当時、菜穂さんは就職3年目。海外での生活にはすぐになじみ、仕事が楽しくなってきたようで、老親と暮らす幸太郎さんの将来が心配だったようだ。
「早く再婚しなよ。でも、機関銃みたいに弾をガンガン撃たないと当たらないよ」
幸太郎さんは「自分が動かないと何も始まらないのだ」と覚悟し、エクシオの婚活パーティに参加するようになった。何かをやりだすと集中する性質もあり、すべての週末を婚活に充てた。59歳でバツイチの自分なんか、と諦め半分だったが、最初のパーティからカップリングに成功。中には40歳の女性もいた。幸太郎さんのモテ期到来である。

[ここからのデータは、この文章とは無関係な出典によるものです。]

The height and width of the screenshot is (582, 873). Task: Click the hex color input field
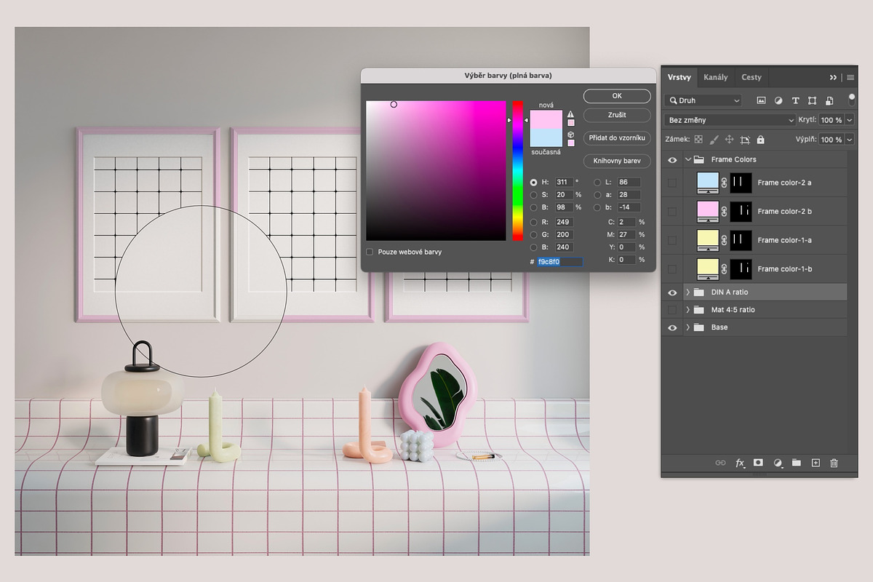click(559, 262)

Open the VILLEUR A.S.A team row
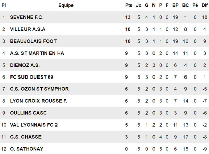[x=28, y=29]
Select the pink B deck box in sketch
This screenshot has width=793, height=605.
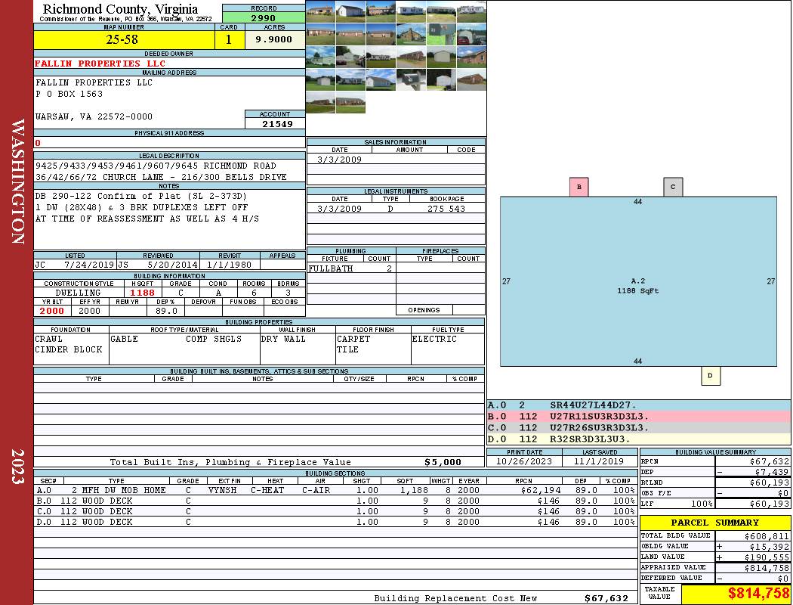(579, 187)
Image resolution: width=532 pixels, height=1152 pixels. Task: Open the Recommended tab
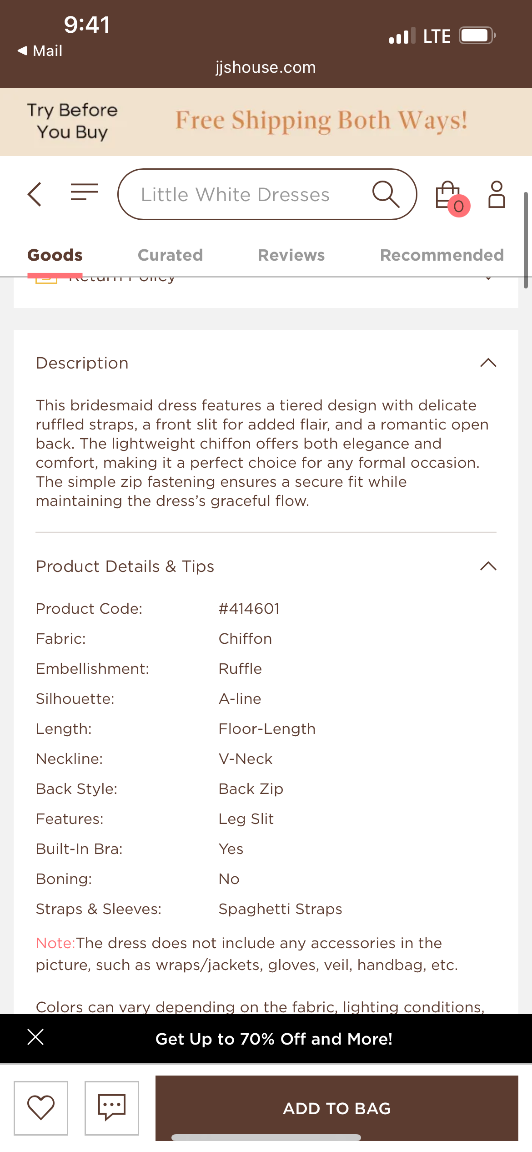(x=442, y=255)
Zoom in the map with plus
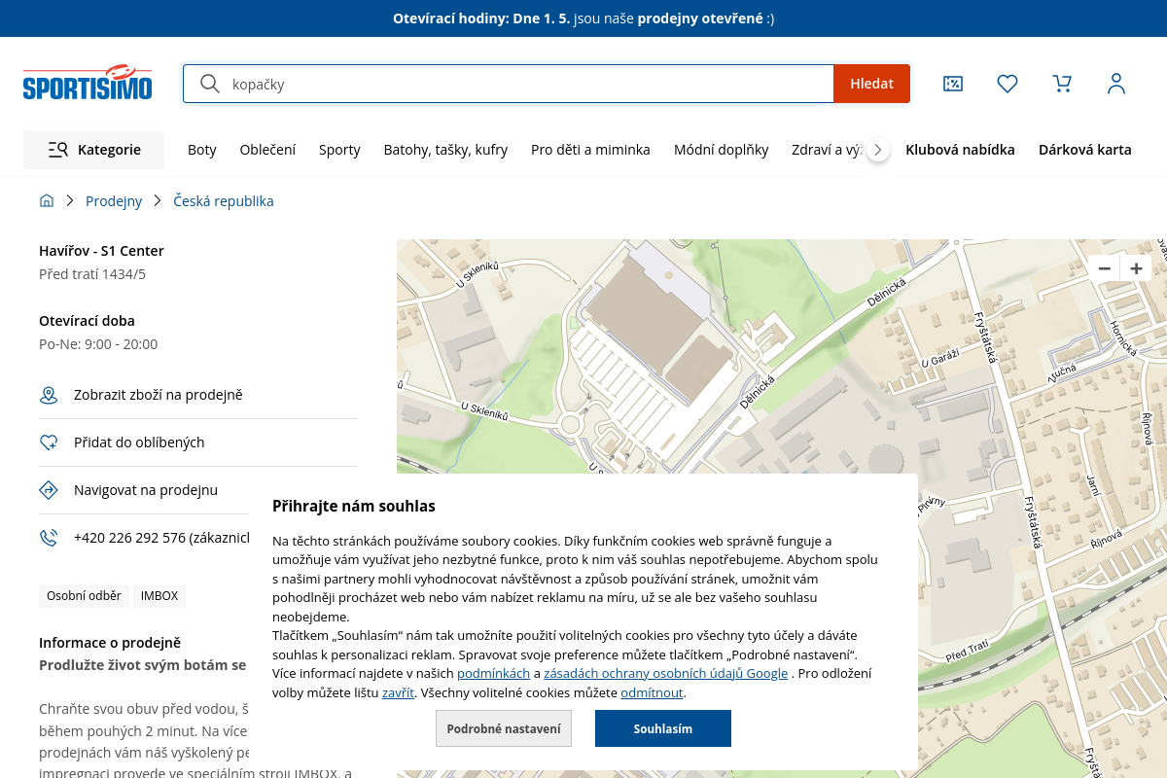This screenshot has width=1167, height=778. (x=1136, y=268)
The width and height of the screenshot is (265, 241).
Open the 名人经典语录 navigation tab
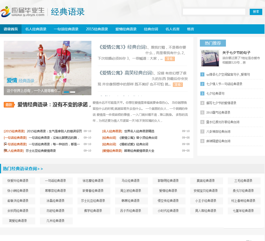coord(36,29)
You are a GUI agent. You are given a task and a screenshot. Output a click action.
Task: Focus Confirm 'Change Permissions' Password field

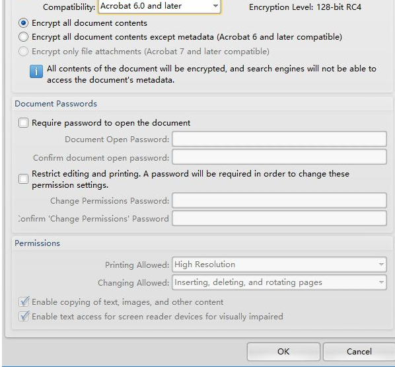[x=279, y=218]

「でも、デートして話をしていてもズレを感じるんです。ジェネレーションギャップもあったと思います」
実は、幸太郎さんは恭子さんと婚活パーティで2度も会っている。恭子さんのほうは最初から幸太郎さんに好感を抱いた。すでに2年近く婚活をしていたので、自分はどんな人を求めていて、どんな人が合いそうなのかという分析が進んでいたのだ。幸太郎さんは高身長で、姿勢がよく、現役で働いていて、コミュニケーション能力が高くて、しかもお父さんとして娘を育て上げた経験がある。ほとんど恭子さんの理想どおりの男性だ。
一方の幸太郎さんは、いきなり離婚理由を恭子さんに話してしまった。前妻が娘に暴力を振るって……というヘビーな話である。自分も一人娘を守り育ててきた恭子さんは、まだ見ぬ菜穂さんがかわいそうすぎて絶句してしまった。笑うことなどできない。幸太郎さんとの話が弾むはずもなかった。「彼は私のことを気に入っていないな」と感じたという。
幸太郎さんはそれどころではない。「1人でも多くの女性とデートを続けることが婚活なんだ」と思い込み、1日のうちに3人とデートするような生活に突入していた。もちろん、男女関係になるわけではない。駆け引きの状態を複数の女性と続けつつ、さらにパーティにも参加していたのだ。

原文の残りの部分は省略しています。